Tirar o celular do adolescente é, para muitos pais, a punição mais poderosa que existe. E faz sentido: nada parece capturar a atenção do jovem como a ameaça de perder o acesso ao smartphone. Mas essa estratégia realmente funciona? Especialistas dizem que, na maioria dos casos, a resposta é não — e que pode até piorar as coisas.
As redes sociais são o novo shopping
Para entender por que tirar o celular é tão impactante, é preciso entender o papel que ele ocupa na vida adolescente. Pesquisadoras que entrevistaram 165 jovens de diferentes contextos socioeconômicos nos Estados Unidos concluíram que as redes sociais se tornaram o equivalente moderno de passar a tarde no shopping ou no cinema — um espaço de convivência não estruturado, longe do controle de adultos.
Adolescentes passam a maior parte do tempo em atividades organizadas: escola, esporte, aulas extracurriculares. Os espaços físicos de convivência livre são cada vez mais raros ou inacessíveis. As redes sociais preenchem esse vazio — e oferecem algo essencial para o desenvolvimento adolescente: um lugar para experimentar identidades, testar comportamentos e interagir com pares sem supervisão constante.

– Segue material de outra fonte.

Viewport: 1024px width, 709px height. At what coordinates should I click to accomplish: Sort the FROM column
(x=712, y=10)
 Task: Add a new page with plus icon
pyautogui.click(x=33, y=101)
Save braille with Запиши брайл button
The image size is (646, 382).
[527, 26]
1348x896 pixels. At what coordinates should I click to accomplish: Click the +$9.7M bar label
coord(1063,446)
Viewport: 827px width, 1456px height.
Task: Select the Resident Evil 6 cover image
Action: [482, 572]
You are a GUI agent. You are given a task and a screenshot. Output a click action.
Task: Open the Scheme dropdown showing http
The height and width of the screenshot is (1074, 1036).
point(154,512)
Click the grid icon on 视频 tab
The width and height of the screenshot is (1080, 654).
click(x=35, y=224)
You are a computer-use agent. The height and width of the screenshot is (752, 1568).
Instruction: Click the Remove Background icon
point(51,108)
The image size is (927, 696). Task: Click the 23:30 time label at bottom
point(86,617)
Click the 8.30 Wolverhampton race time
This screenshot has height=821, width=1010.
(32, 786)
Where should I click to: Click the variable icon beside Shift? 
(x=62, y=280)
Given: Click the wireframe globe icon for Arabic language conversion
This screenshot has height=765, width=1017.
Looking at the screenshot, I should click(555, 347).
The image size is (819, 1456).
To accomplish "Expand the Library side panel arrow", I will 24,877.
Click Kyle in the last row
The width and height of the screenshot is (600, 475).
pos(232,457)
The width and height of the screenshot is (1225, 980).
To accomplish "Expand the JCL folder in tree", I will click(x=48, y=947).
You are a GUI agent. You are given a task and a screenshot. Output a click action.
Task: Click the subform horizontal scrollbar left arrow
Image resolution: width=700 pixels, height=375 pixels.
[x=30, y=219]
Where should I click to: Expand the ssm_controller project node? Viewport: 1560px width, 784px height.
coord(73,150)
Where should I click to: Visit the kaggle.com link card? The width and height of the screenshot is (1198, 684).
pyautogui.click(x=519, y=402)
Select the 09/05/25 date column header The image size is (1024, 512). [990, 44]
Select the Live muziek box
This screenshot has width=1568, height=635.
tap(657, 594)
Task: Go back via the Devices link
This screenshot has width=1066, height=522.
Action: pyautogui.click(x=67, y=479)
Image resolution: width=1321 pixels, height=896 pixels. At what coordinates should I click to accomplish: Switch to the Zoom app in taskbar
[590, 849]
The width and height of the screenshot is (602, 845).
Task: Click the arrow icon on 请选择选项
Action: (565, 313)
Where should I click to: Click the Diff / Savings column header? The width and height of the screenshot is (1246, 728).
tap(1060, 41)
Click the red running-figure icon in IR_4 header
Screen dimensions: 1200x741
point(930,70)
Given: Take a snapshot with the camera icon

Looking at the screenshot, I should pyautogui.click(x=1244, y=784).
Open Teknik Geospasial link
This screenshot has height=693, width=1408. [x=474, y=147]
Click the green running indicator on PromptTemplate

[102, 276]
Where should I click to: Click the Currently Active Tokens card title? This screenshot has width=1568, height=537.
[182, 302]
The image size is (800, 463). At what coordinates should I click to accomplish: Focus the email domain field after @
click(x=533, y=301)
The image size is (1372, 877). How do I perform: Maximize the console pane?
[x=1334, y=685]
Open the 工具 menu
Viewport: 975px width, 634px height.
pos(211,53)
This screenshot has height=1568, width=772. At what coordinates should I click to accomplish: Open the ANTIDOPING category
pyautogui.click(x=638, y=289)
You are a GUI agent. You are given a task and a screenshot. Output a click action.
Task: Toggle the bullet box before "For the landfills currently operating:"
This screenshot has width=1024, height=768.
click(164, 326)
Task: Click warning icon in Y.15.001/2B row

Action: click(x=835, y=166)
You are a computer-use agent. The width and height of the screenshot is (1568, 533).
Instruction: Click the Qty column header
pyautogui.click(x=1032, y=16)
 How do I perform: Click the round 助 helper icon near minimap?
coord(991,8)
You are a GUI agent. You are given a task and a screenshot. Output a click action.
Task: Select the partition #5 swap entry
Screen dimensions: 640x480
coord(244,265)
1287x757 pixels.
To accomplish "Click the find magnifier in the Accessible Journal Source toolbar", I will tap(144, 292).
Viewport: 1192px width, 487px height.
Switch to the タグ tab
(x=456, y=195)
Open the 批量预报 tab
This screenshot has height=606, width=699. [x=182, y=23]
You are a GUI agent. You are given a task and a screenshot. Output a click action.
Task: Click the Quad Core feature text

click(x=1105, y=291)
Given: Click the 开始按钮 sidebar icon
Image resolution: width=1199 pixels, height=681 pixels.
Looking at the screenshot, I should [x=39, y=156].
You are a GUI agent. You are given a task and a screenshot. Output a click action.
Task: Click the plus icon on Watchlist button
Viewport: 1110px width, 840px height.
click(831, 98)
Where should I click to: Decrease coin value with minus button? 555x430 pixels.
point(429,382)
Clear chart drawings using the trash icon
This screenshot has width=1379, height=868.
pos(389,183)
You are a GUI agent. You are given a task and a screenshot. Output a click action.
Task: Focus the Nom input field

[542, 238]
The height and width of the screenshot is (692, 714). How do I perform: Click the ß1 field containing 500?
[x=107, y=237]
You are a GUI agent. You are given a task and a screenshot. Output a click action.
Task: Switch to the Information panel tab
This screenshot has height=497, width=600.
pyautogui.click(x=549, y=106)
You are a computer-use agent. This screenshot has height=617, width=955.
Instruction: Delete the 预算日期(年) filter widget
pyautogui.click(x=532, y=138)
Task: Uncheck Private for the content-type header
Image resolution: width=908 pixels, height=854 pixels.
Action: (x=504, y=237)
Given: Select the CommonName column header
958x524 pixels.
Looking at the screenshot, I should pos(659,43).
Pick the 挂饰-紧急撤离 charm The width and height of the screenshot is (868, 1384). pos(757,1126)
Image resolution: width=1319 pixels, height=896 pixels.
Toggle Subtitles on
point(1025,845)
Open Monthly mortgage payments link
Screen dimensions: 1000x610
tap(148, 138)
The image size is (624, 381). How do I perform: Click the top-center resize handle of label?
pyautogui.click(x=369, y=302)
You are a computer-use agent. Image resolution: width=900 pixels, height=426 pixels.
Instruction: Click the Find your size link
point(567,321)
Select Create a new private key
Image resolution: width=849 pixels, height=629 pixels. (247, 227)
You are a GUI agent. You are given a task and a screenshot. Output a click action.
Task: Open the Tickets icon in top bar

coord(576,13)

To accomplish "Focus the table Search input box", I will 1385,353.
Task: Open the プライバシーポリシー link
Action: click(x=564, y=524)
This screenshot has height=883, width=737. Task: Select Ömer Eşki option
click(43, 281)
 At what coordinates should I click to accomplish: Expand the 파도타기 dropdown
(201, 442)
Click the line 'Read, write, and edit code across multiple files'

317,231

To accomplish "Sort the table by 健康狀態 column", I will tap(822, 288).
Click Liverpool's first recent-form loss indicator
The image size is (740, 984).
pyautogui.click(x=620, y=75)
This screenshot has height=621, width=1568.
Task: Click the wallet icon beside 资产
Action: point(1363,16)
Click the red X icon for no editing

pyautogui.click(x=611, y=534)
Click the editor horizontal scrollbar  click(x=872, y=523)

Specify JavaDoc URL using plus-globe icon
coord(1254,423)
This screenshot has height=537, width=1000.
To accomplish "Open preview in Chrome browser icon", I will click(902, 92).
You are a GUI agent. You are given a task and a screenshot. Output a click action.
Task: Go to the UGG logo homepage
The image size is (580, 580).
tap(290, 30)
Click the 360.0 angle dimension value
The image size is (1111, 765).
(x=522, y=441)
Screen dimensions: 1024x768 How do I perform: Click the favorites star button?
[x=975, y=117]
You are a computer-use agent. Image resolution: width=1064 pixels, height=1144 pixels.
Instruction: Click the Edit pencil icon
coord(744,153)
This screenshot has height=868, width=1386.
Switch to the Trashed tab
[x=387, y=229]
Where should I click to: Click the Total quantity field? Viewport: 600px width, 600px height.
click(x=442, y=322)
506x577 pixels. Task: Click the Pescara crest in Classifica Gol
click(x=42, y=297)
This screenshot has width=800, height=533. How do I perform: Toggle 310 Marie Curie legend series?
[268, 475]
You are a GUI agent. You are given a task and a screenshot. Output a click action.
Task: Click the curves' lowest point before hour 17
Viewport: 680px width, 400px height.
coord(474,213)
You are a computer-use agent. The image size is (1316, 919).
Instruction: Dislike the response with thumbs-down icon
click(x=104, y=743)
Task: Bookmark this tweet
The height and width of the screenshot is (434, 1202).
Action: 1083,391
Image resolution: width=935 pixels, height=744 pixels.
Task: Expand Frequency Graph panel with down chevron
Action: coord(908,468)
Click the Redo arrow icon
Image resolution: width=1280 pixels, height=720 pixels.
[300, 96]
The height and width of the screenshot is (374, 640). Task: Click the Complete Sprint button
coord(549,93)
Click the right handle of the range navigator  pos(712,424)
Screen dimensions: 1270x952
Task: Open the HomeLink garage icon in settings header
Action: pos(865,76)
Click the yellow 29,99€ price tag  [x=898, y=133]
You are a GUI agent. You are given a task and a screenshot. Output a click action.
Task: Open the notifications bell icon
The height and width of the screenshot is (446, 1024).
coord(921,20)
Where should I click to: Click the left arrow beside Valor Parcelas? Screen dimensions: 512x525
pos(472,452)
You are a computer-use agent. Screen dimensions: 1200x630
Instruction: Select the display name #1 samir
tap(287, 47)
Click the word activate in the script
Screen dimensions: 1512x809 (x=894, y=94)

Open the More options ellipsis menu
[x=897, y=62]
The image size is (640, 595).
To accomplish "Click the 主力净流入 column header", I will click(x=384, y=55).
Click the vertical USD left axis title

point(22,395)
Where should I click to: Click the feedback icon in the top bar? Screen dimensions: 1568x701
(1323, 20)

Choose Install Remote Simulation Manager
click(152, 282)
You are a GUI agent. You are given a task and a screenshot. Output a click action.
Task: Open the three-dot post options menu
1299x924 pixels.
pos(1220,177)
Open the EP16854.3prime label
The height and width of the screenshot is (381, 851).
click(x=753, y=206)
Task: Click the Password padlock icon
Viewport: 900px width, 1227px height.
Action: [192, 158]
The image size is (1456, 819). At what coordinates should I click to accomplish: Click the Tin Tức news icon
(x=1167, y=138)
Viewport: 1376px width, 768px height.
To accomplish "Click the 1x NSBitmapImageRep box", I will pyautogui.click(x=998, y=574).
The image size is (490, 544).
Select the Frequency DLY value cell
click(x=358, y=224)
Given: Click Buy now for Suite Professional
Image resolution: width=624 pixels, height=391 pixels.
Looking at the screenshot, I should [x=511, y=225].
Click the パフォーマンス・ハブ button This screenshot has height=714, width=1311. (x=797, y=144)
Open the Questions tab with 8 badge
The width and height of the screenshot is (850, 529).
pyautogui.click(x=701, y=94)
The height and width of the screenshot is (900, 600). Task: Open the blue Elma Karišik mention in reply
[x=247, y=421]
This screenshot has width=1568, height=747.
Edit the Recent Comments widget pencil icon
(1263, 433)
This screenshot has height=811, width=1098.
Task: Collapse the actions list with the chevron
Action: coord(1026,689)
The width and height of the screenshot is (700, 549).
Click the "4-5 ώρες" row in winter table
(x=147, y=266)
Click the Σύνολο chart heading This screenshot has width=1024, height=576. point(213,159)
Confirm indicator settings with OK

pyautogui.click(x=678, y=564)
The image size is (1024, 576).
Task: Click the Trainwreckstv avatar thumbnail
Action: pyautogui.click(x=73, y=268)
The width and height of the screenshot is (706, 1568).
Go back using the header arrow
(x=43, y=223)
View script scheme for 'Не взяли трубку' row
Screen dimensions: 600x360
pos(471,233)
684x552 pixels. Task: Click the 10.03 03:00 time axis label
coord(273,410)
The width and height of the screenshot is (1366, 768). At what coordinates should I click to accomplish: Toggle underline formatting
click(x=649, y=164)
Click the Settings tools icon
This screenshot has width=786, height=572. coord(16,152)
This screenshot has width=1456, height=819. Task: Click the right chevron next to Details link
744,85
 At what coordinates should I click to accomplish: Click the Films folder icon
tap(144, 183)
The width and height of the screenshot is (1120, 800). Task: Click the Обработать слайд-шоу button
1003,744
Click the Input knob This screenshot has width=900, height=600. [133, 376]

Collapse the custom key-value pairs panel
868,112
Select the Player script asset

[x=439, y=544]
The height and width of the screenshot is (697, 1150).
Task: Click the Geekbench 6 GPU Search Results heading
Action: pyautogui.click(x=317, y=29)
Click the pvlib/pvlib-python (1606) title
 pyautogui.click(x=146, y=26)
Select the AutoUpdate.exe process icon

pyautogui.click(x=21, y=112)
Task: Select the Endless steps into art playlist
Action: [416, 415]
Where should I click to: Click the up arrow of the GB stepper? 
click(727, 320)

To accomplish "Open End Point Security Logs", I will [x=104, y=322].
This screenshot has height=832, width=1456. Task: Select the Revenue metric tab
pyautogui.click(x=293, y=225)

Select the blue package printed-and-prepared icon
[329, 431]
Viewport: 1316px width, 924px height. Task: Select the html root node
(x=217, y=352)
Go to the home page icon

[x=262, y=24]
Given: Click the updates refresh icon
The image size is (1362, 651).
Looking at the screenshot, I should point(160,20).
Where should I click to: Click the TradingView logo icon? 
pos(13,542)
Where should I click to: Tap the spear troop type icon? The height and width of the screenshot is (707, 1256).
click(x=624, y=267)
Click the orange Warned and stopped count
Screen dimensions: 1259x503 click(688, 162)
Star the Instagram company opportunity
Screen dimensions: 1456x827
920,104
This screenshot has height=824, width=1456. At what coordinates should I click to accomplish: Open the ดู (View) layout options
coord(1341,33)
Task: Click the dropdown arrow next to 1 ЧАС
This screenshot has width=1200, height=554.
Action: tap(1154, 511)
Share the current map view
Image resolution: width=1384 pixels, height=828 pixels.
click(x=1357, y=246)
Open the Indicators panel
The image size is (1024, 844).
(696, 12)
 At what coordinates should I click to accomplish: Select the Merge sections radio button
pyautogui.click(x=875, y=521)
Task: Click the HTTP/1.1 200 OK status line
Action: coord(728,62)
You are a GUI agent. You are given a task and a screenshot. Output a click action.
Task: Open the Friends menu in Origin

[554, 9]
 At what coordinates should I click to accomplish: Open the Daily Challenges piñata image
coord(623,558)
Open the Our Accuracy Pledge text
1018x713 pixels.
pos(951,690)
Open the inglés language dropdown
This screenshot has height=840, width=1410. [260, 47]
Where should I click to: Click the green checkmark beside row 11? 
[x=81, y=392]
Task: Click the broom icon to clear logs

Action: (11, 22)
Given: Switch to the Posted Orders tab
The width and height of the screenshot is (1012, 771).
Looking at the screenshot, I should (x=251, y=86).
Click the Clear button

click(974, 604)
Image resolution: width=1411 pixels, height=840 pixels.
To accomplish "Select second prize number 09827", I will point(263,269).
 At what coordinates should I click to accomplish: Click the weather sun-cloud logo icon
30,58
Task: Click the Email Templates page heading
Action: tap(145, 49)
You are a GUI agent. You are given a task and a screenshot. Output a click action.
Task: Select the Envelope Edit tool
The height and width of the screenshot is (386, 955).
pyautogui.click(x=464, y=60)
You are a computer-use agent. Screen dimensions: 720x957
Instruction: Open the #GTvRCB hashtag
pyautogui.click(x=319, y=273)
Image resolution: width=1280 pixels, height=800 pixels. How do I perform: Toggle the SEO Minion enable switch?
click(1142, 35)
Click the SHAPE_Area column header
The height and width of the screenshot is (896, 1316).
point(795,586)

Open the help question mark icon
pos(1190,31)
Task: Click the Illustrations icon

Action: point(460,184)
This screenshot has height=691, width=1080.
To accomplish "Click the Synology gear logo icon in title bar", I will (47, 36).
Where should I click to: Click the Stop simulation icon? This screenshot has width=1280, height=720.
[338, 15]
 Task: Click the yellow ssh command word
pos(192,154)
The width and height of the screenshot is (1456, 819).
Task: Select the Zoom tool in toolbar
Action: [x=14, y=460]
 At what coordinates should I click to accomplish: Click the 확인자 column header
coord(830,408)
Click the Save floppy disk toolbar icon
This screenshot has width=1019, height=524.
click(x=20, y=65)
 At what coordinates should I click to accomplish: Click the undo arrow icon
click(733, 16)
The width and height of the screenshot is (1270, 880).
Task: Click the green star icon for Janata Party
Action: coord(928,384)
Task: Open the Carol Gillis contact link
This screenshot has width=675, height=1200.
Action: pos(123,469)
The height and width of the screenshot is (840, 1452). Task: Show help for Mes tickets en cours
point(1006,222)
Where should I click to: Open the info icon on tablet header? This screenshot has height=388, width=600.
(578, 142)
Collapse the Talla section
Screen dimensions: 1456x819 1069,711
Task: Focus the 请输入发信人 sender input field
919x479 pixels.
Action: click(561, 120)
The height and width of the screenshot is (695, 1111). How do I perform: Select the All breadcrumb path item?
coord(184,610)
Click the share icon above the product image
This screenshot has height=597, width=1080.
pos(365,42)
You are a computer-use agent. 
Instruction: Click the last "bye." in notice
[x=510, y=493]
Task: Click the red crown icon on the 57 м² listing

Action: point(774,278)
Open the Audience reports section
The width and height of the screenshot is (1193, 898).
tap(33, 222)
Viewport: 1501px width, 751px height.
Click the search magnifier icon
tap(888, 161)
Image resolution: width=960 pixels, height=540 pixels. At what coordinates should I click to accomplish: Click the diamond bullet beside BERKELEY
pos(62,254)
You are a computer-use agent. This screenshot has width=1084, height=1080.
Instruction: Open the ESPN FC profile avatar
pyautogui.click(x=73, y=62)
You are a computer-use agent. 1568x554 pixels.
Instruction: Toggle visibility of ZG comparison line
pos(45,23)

O que acontece quando você confisca o celular
Para um adolescente, o smartphone é a linha direta com os amigos — e a conexão com pares é a principal tarefa do desenvolvimento nessa fase. Quando essa conexão é cortada abruptamente como punição, a reação emocional tende a ser intensa e contraproducente.
Há ainda a questão da privacidade. Para muitos adolescentes, a ameaça de ter o celular vasculhado pelos pais é mais perturbadora do que a perda do acesso em si. Quando isso acontece, o jovem não sente que errou — sente que não é confiável. E quem não se sente confiado, dificilmente confia.
Quanto uso é demais?
Isso não significa ignorar o problema. O uso excessivo de celular é real e pode prejudicar habilidades de comunicação — especialmente a capacidade de conversar em tempo real, ouvir o tom de voz do outro e interpretar expressões faciais.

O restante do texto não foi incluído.